Political Transition in Tunisia


Alexis Arieff
Analyst in African Affairs

The departure of longtime President Zine el Abidine Ben Ali in January 2011, in the face of massive anti-government protests, was greeted with euphoria within Tunisia and sparked opposition and reform movements across the region. Yet despite significant accomplishments since that time, Tunisians today face a wide range of challenges, including economic hardship, disputes over reform priorities, labor unrest, tensions between the privileged coastal region and relatively impoverished interior, and the security implications of events in neighboring Libya. Domestic tensions between Islamists and secularists have also burgeoned. Elections held in October 2011 to select a National Constituent Assembly provided momentum to a transition process that has at times appeared slow and unwieldy.

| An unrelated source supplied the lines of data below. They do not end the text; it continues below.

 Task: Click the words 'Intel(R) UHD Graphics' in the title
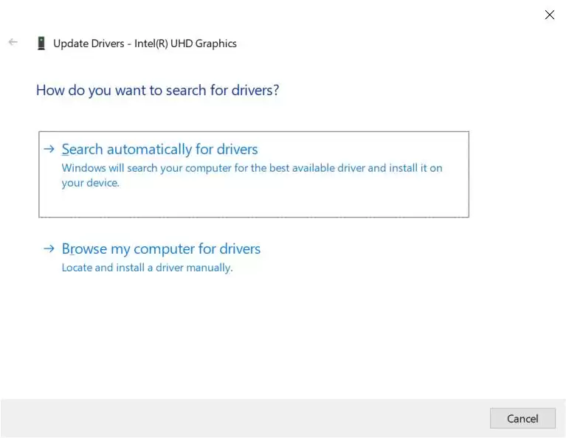185,44
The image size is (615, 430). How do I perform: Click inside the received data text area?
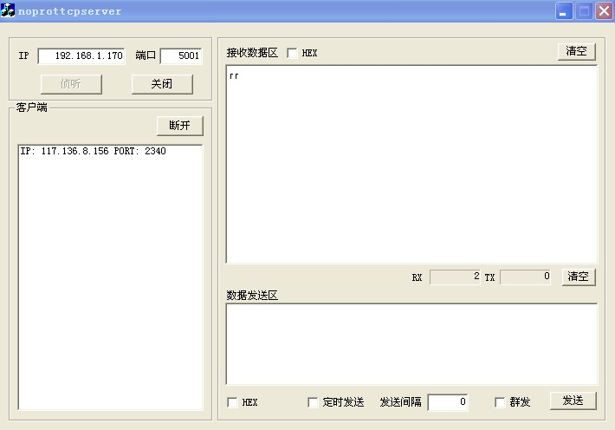point(411,165)
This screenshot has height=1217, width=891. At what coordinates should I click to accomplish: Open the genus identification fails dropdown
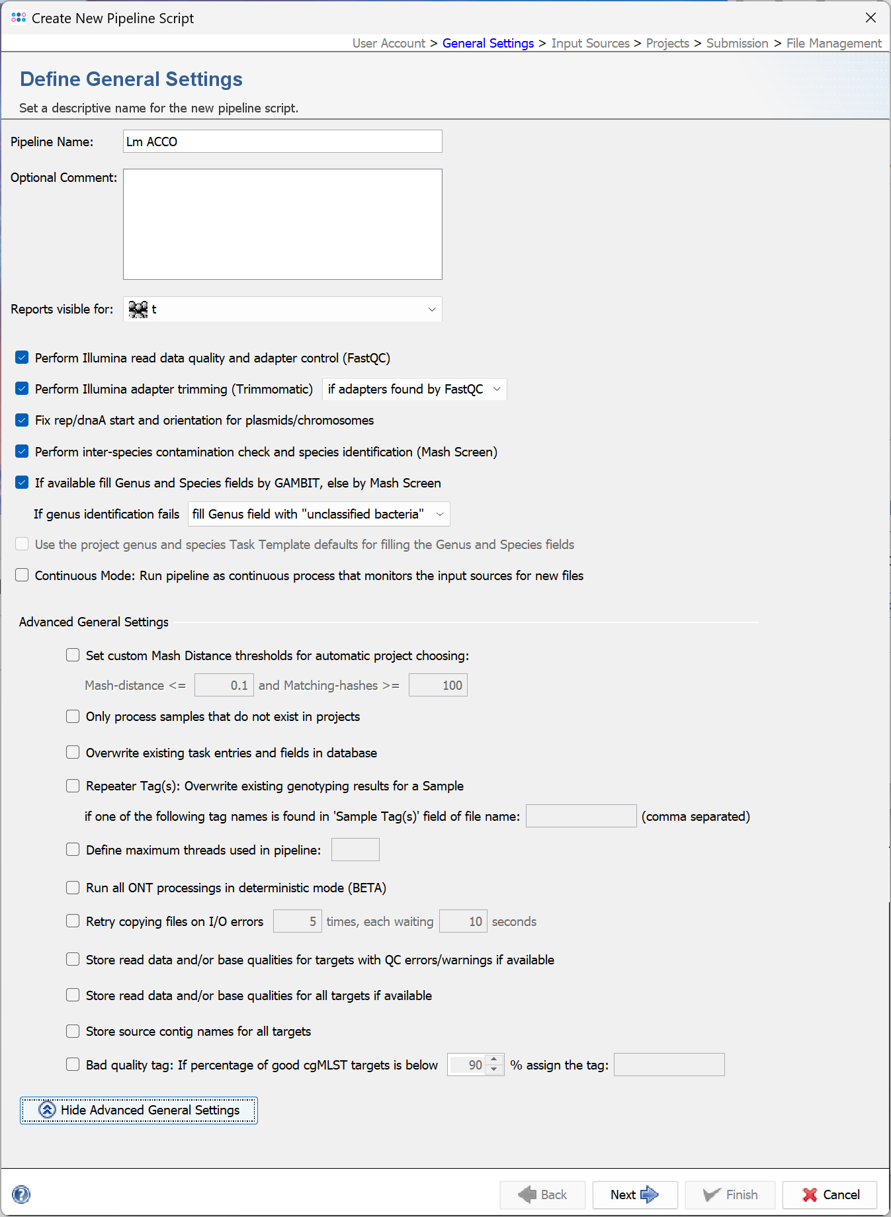[x=318, y=514]
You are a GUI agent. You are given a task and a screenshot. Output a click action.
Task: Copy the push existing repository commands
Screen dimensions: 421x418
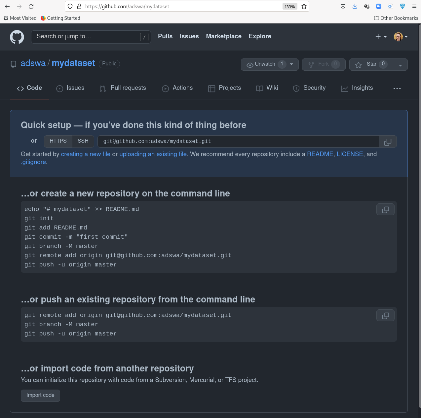[385, 316]
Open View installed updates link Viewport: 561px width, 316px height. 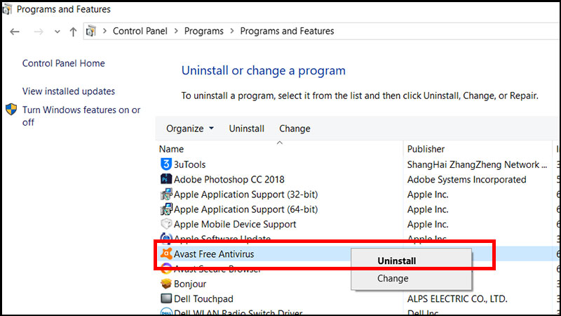pos(69,91)
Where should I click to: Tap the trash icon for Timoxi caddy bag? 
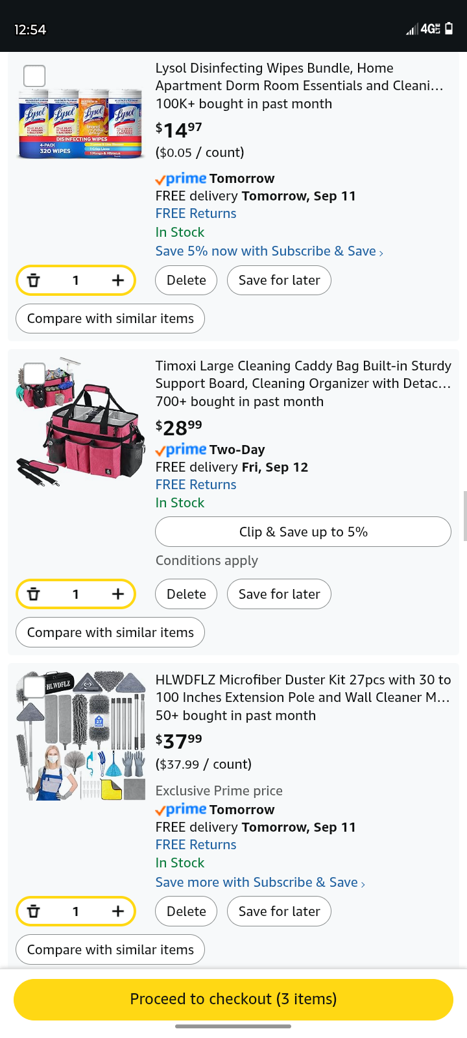(x=34, y=594)
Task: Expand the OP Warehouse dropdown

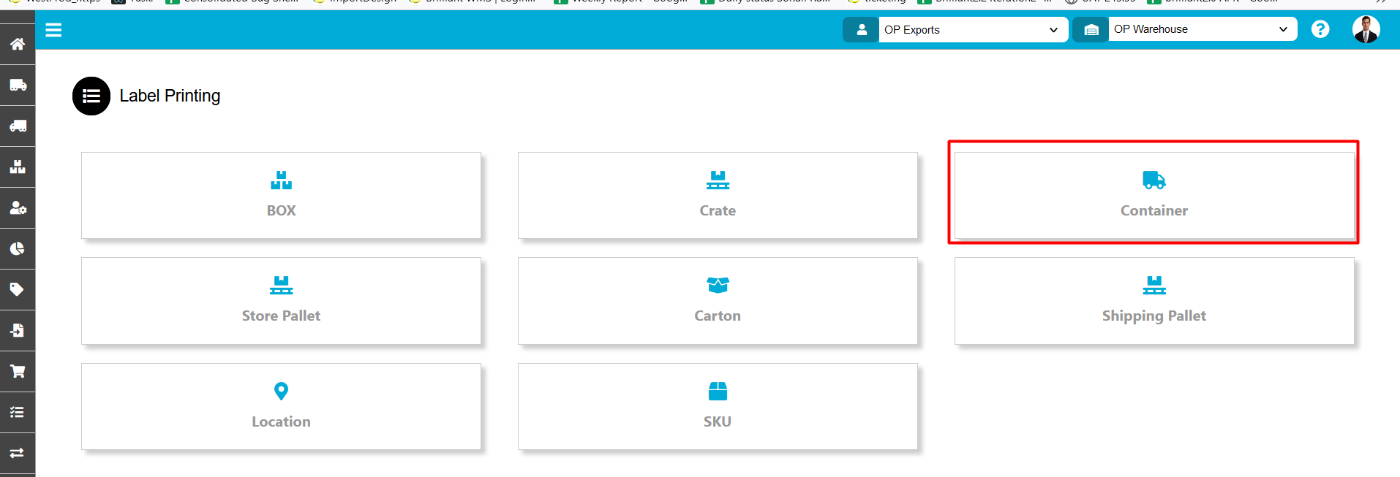Action: [x=1201, y=29]
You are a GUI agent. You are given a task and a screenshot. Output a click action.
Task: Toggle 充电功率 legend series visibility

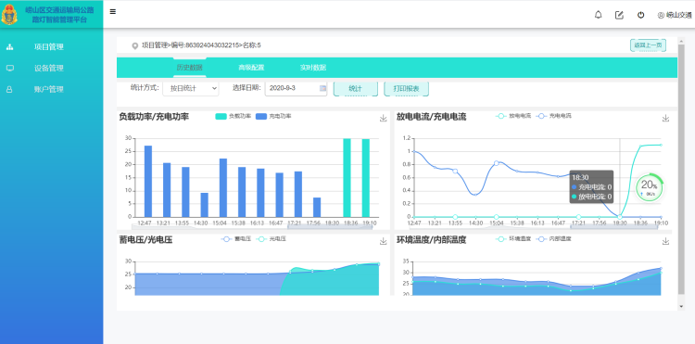point(273,116)
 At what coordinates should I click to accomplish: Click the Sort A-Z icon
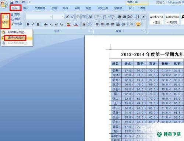pos(137,17)
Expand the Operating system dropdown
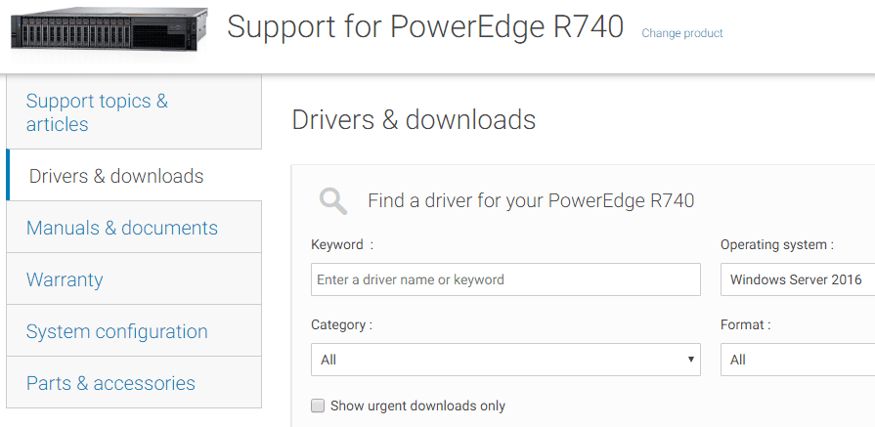The width and height of the screenshot is (875, 427). point(797,279)
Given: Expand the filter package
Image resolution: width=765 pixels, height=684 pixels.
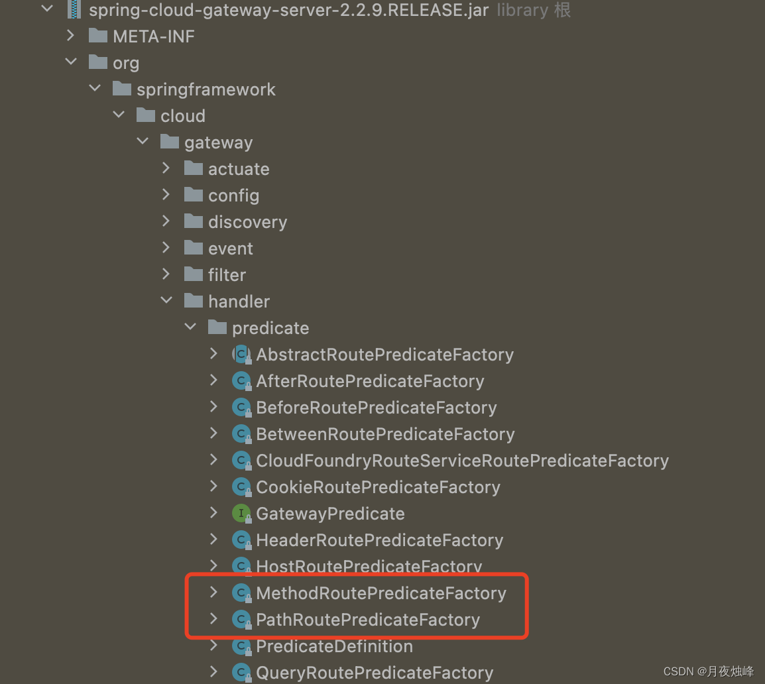Looking at the screenshot, I should [166, 274].
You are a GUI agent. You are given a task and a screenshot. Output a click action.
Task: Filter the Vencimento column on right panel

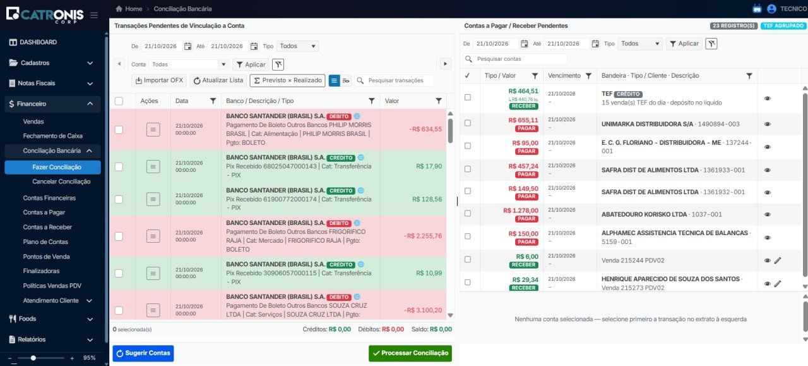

The Assembly is expected to draft a new constitution ahead of new elections currently slated for early 2013. Al Nahda (alt: Ennahda/An- Nahda), a moderate Islamist party, won 41% of the seats in the October vote, and is ruling in a coalition with two secular parties. The coalition is subject to internal frictions due to the three parties’ divergent histories and policy preferences.

Tunisia’s transition raises a wide range of questions for the future of the country and the region. These pertain to the struggle between reformists and entrenched forces carried over from the former regime; the potential shape of the new political system; the role and influence of Islamism in the government and society; the question of how to transform the formerly repressive security services; and the difficult diplomatic balance—for the United States and other actors—of encouraging greater democratic openness while not undermining other foreign policy priorities. Tunisia exhibits a number of unique attributes within the region: a relatively small territory, a sizable and well educated middle class, and a long history of encouraging women’s socioeconomic freedoms. Some policymakers view these factors as advantageous, and describe Tunisia as a potential “test case” for democratic transitions in the region. Tunisia’s example may nonetheless be less influential than larger or more central states such as Egypt and Syria.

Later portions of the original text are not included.